Dans les sous-sections suivantes, nous présentons le principe de mise
à jour du profil et des connaissances du domaine à partir des
traces. L’article (Hussaan & Sehaba, 2014) détaille notre approche de mise à jour à partir de
trace.
5.4.1. Mise à jour du profil
La mise à jour du profil de l’utilisateur se fait en fonction de
ses performances sur les ressources de type test. Le processus de mise
à jour repose sur trois étapes : (1) évaluation de la
réponse de l’utilisateur, (2) mesure de l’impact de la
réponse de l’utilisateur sur les concepts en relation avec la
ressource pédagogique en questions, puis (3) propagation de
l’information dans le réseau des concepts.
Durant la première étape, le système évalue la
réponse de l’utilisateur, sur les ressources de type test, en
prenant en compte le temps de réponse. Ensuite, il s’agit de
calculer l’impact de cette réponse sur les concepts auxquels la
ressource pédagogique est liée. Pour cela, le système prend
en compte l’évaluation de la réponse, calculé dans la
première étape, et le niveau de difficulté de la ressource.
La troisième étape consiste à propager
l’information dans le réseau de concepts à travers les
fonctions de dépendance FType. Rappelons que FType est une fonction qui permet de calculer les
dépendances entre les concepts cibles CTo et leur
concept source CFrom.
5.4.2. Mise à jour des connaissances du domaine
La mise à jour des connaissances du domaine consiste à ajouter
ou supprimer des concepts ou des relations à partir des traces
d’interaction. Pour cela, le principe de notre méthode,
détaillée dans (Hussaan & Sehaba, 2014),
est d’analyser les éléments observés des traces en
utilisant une méthode de classification basée sur trois
étapes :
1. Préparation des données : les données sont
représentées dans une matrice où les lignes correspondent
aux ressources pédagogiques, de type test, et les colonnes
correspondent aux évaluations des réponses de l'utilisateur.
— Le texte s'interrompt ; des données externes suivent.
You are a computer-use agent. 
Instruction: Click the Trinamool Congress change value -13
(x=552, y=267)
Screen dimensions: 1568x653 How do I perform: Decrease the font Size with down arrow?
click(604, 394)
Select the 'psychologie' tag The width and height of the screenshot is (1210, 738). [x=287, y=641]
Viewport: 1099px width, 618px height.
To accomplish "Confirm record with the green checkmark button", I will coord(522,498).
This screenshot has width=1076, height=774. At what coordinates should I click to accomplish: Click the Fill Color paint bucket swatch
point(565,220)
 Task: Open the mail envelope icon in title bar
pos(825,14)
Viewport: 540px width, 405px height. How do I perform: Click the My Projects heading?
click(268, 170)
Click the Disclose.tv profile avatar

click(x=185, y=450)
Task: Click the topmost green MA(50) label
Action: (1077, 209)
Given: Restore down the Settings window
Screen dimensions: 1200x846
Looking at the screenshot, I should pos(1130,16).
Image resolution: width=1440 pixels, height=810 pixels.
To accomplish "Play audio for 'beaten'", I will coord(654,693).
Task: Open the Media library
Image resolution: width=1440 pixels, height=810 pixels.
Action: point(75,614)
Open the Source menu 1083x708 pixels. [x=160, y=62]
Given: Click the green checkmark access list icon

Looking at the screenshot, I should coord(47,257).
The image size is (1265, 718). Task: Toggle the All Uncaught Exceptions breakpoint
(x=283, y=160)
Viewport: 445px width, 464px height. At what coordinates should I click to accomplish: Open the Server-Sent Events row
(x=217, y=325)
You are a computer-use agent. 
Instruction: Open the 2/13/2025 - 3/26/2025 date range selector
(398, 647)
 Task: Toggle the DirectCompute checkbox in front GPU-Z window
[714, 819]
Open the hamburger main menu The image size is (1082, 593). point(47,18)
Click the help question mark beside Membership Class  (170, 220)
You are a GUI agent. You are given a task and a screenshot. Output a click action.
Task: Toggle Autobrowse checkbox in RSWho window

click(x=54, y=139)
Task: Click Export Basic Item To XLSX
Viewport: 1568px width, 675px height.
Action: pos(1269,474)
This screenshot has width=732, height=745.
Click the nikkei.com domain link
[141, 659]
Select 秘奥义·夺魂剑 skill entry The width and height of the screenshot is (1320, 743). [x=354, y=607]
Rappelons que la fonction d’évaluation retourne une valeur
appartenant à [0, 1].
2. Choix d'une fonction de distance: Il s'agit de sélectionner une
fonction de similarité permettant de mesurer la proximité des
évaluations des réponses utilisateurs. Nous avons utilisé
la distance de Manhattan.
3. Détermination du nombre de classes : afin de déterminer le
nombre de classes à partir des traces. Nous avons utilisé
l’algorithme K-Means avec différentes valeurs de K.
Le résultat de la classification peut permettre de créer de
nouveaux concepts ou d’en supprimer d’autres. La mise à jour
effective des connaissances ne peut se faire que sur validation de
l’expert.
6. Illustration : Modélisation des connaissances du projet
CLES
Rappelons que le jeu Tom O’connor et la
statuette sacrée, développé dans le cadre du projet CLES,
porte sur l’évaluation et la rééducation des troubles
cognitifs. Pour cela, ce jeu propose à l’utilisateur un ensemble de
mini-jeux de différents niveaux de difficulté où chaque
mini-jeu est ciblé sur une lacune bien précise. Pour lancer les
mini-jeux, l’utilisateur doit interagir avec certains objets du jeu.
Dans notre modèle de connaissances, les objets du jeu sont
représentés par des ressources du jeu. Les mini-jeux sont
représentés par des ressources pédagogiques et les
fonctions cognitives sont représentées par des concepts du
domaine.
Dans les prochaines sections, nous présentons la modélisation
des concepts et des ressources pédagogiques du projet CLES.
6.1. Modélisation des concepts
Le tableau 2 donne une description des fonctions cognitives du projet. Chaque
fonction peut avoir plusieurs sous-fonctions. Ainsi, nous avons
créé pour chaque fonction ou sous fonction un concept du domaine.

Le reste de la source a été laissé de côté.